Penso que o autor seria crítico às pesquisas de corte etnometodológico ou interacionista simbólico porque se concentram apenas nas interações face a face, o primeiro nível da tipologia gurvitchiana.

Bourdieu (2004), de certa forma, ecoa essa crítica. Ele afirma que a compreensão da interação não deve ser buscada na própria interação (formas de sociabilidade, no modelo tipológico de Gurvitch), mas nas condições sociais de produção da interação. 

Por outro lado, os estudos exclusivamente estatísticos estariam resumidos à dimensão quantitativa dos níveis dois e três da tipologia gurvitchiana.

Nesse sentido, pensar a integração das escalas micro e macro traz consequências metodológicas para qualquer pesquisa: 

"Portanto, pode-se formular a seguinte observação metodológica: é tão impossível fazer a microssociologia sem levar em conta a sociologia dos agrupamentos e a tipologia das sociedades globais, quanto fazer a macrossociologia negligenciando a microssociologia" (Gurvitch, 1973, p. 13).

Isso porque:

"Estes três aspectos 'horizontais' da sociologia apóiam-se e mantêm-se reciprocamente, pois estão indissoluvelmente ligados na realidade dos fatos. (...) Estas três escalas não podem ser separadas senão relativa e metodologicamente (...) a fim de servir de pontos de referência convenientes para a pesquisa. Mas elas não podem ser desunidas (do ponto de vista do ser), pois na vida social, elas se interpenetram  e sua relação efetiva é dialética: cada uma das três escalas pressupõe as outras" (Gurvitch, 1973, p. 13). 

Gurvitch conclui que do ponto de vista metodológico é conveniente separar as escalas micro e macrossociológicas, mas que são ontologicamente inseparáveis na realidade.

Contudo, mais adiante, o autor afirma que seria útil para a tarefa de explicar fenômenos sociais, a primazia ontológica da sociedade global e a primazia metodológica dos tipos microssociológicos.

Isto é, compreender os fenômenos como parte do que nomeia de sociedade global, mas executar pesquisa sociológica a partir da escala micro.

Achei interessante o critério estabelecido pelo autor para uma análise integrativa das escalas:

"Se a análise é bem conduzida, encontra-se, pela microssociologia, a macrossociologia e reciprocamente; ou, começando-se pela sociologia dos agrupamentos, chega-se, necessariamente, de um lado, à microssociologia, e, de outro, à tipologia das sociedades globais" (Gurvitch, 1973, p. 14). 

Pode-se dizer que Gurvitch oferta uma solução em simultâneo, ontológica e metodológica para a epistemologia das escalas, a partir da integração dos níveis micro e macrossociológicos para o estudo dos fenômenos sociais.

Raphael Cruz


Referências

BOURDIEU, Pierre.

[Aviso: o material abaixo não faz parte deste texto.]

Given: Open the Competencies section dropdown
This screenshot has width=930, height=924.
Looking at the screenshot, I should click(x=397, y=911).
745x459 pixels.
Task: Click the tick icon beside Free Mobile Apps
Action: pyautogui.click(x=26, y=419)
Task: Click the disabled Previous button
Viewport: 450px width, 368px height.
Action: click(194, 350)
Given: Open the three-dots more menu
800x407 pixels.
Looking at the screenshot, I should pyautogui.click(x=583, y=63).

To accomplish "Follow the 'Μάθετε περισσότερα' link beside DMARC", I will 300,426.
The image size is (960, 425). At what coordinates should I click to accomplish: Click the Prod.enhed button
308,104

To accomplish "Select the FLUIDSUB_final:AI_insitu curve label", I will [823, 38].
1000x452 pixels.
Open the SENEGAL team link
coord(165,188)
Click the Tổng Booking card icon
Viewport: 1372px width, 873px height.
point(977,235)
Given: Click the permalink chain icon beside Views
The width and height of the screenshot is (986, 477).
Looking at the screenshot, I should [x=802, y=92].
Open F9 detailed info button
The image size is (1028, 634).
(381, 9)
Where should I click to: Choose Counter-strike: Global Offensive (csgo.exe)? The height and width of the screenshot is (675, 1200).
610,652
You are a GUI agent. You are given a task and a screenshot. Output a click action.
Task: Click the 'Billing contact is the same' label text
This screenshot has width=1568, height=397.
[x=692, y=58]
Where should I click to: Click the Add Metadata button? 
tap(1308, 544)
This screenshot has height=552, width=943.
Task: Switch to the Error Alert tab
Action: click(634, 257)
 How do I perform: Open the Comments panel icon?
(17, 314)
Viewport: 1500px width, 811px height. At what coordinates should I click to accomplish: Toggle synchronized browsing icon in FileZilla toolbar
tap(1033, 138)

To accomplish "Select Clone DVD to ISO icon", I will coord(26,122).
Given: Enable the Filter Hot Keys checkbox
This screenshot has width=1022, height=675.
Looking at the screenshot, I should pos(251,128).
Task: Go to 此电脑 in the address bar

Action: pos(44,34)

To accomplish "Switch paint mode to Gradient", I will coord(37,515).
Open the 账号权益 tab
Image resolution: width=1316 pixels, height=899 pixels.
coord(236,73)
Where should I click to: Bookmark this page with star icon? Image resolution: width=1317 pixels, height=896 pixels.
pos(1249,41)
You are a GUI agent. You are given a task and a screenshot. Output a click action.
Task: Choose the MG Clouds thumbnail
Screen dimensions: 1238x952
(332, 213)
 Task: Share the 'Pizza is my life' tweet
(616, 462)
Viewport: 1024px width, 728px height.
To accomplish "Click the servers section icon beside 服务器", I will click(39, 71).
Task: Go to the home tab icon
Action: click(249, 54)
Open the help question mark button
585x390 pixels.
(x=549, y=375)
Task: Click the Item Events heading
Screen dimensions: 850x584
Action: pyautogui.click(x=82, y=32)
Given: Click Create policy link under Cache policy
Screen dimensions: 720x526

Coisas ditas. São Paulo: Brasiliense, 2004.

GURVITCH, Georges. Fenômenos micro e macrossociológicos. In: FERNANDES, Florestan. Comunidade e sociedade: leituras sobre problemas conceituais, metodológicos e de aplicação. São Paulo: Companhia Editora Nacional; Editora da Universidade de São Paulo, 1973.

Observação: texto revisado em 12 de dezembro de 2022.